Severe drought warning soon to be a reality for Clarence

CLARENCE Valley residents have been warned to put their jumpers and tracksuits back in the bottom drawer and rescue their shorts and t-shirts from hibernation with the tropical Pacific region tipped to head deep into a severe El Nino weather pattern.

A spokesperson from the Bureau of Meteorology, which forecast the El Nino weather pattern in May, said it has now developed into a mature system and is expected to remain in place well into 2016.

"The ocean and atmosphere are reinforcing each other, with tropical Pacific Ocean temperatures well above El Nino thresholds, consistently weakened trade winds and a strongly negative Southern Oscillation Index," the spokesperson said.

"Strong coupling of the tropical Pacific Ocean and atmosphere is typical of a mature El Nino and suggests only a small chance of the event finishing before the end of the year."

BOM manager of climate prediction services Andrew Watkins said the current El Nino cycle has been likened to some of the worst Australia has experienced including the 1982-83 and 1997-98 events, both of which triggered widespread drought across the nation.

"Where we're sitting now, there's a clear comparison with some of the strongest events we've seen in the past," he said.

"We're not expecting the event to peak until late in the year or early 2016."

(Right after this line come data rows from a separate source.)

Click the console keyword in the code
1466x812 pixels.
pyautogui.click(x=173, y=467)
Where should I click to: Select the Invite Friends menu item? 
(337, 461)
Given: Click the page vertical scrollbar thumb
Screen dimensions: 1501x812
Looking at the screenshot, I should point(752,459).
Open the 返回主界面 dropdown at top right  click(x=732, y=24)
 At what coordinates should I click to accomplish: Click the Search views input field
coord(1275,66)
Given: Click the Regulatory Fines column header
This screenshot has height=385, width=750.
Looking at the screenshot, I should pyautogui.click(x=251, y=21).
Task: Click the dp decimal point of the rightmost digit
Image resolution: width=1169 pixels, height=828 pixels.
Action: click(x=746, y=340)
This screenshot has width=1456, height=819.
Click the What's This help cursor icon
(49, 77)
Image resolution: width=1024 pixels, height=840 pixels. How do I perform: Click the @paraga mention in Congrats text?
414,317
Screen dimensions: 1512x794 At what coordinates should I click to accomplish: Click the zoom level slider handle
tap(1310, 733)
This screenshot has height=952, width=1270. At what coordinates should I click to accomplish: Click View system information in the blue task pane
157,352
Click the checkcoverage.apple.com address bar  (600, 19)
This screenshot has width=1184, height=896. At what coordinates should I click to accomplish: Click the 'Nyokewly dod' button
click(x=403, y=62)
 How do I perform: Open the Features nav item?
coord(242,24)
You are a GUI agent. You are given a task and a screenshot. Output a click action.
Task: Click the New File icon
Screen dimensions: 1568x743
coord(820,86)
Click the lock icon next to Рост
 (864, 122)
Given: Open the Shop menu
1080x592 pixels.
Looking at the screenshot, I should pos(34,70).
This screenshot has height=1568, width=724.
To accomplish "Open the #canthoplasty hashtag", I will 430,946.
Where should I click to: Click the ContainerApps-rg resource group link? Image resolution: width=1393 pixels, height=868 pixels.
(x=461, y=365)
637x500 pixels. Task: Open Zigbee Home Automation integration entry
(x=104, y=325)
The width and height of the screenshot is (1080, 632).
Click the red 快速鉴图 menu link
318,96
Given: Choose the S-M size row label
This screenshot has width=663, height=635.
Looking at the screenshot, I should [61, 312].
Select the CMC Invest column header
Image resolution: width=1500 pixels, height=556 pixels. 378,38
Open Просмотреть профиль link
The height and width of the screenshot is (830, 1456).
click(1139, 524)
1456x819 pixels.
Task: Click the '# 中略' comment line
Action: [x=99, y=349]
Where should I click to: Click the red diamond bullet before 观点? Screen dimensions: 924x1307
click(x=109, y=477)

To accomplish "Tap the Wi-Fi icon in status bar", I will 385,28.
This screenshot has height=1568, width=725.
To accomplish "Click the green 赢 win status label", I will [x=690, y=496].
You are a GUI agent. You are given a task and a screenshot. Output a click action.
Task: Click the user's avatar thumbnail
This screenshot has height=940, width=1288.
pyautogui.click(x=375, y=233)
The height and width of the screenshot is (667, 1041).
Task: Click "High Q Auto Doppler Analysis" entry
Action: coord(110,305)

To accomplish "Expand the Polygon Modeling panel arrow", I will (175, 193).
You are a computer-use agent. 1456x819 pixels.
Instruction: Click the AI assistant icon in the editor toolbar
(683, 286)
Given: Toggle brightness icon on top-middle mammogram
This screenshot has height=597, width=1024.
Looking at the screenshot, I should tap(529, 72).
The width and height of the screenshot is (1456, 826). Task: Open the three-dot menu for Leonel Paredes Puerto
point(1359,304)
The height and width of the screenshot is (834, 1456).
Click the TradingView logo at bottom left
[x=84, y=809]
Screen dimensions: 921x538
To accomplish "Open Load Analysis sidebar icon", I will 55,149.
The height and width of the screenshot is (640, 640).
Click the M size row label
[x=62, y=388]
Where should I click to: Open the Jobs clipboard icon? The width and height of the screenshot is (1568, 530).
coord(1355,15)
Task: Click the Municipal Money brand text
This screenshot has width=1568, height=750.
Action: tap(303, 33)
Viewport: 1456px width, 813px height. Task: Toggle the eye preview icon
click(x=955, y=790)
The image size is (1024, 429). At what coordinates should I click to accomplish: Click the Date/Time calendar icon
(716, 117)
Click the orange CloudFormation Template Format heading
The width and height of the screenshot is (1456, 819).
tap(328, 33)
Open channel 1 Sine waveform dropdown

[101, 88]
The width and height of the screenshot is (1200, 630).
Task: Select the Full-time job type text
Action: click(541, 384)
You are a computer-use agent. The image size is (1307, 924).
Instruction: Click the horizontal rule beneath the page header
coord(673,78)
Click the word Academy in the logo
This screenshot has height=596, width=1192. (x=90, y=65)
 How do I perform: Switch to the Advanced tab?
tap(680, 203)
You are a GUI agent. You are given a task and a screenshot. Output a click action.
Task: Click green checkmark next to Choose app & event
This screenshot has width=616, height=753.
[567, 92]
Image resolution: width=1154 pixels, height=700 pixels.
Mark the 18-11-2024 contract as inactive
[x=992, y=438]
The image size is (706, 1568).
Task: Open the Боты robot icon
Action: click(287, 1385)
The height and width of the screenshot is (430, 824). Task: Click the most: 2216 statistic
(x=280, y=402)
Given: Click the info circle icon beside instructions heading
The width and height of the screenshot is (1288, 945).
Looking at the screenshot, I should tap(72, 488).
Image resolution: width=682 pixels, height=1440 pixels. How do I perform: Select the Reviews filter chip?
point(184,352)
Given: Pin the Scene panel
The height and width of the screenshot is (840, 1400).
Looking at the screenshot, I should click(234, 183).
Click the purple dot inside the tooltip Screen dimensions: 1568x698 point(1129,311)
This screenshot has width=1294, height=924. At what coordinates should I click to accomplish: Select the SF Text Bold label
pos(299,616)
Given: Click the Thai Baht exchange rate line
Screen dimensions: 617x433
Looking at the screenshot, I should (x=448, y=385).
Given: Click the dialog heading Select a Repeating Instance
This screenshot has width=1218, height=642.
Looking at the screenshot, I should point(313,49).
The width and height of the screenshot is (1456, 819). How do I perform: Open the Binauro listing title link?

Mr Watkins' expectations have been mirrored by peak climate bodies around the world including the National Oceanic and Atmospheric Administration which said that latest readings "reflect a significant and strengthening El Nino".

Clarence Valley residents will likely observe the El Nino system with bated breath, as climatologists predict a La Nina system to return following its conclusion. The last La Nina system brought floods to the Valley in 2012.